Ask HN: How do you decide something is worth buying? - wizardofmysore
Let&#x27;s say you want to buy something expensive, how do you determine whether it is worth it?
======
karmakaze
I've never had any difficulty buying expensive things I need/will-for-sure-
use-and-provide-objective-value. Cars, house, etc.

Personal hobby type items, I'll research for weeks or more. I also enjoy the
analytical process of understanding needs/wants and learning the product area.
At some point, I'll converge on something that seems the most suitable for my
priorities. Or sometimes one of my top picks will get big discount.
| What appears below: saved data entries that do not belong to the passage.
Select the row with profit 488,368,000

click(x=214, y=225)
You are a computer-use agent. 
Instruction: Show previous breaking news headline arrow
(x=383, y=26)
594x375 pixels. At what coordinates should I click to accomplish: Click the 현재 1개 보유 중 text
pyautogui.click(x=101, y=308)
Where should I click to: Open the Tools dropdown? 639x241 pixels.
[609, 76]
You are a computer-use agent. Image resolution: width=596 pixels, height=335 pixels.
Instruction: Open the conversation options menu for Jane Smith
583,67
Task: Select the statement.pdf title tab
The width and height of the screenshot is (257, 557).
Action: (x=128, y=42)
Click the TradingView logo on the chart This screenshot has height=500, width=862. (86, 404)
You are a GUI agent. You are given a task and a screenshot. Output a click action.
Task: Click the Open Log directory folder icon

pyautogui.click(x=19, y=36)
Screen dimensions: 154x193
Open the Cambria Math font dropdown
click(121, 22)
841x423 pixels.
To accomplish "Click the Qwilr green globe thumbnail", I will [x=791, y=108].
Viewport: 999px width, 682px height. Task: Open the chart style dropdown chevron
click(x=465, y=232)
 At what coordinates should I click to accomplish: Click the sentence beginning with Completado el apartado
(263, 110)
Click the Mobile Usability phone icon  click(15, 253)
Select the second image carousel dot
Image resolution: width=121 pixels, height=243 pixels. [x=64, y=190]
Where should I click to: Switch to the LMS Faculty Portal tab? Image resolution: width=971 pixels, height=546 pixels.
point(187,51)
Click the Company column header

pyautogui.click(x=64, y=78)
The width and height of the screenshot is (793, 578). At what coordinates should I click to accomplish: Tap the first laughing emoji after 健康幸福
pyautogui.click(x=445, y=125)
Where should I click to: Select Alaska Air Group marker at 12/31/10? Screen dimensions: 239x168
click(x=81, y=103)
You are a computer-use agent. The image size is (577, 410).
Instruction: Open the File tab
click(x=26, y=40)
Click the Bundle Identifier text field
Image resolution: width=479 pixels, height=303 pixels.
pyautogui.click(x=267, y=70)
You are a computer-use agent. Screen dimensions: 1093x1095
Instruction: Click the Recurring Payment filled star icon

I'm
usually very happy with my purchase, partly from bonding during the process.
Often I'll stop using it after a number of months. I never regret my
purchases. I should sell things off when I know I won't use them but I'm
either I'm lazy or sentimental (not sure which). [I have a VW & Yamaha
collecting dust in the garage right now. I decided I wanted each before they
were available in my country.]

------
das_shark
To judge whether I personally want to buy something (not judging its quality)

1\. I put it on a note with the current date.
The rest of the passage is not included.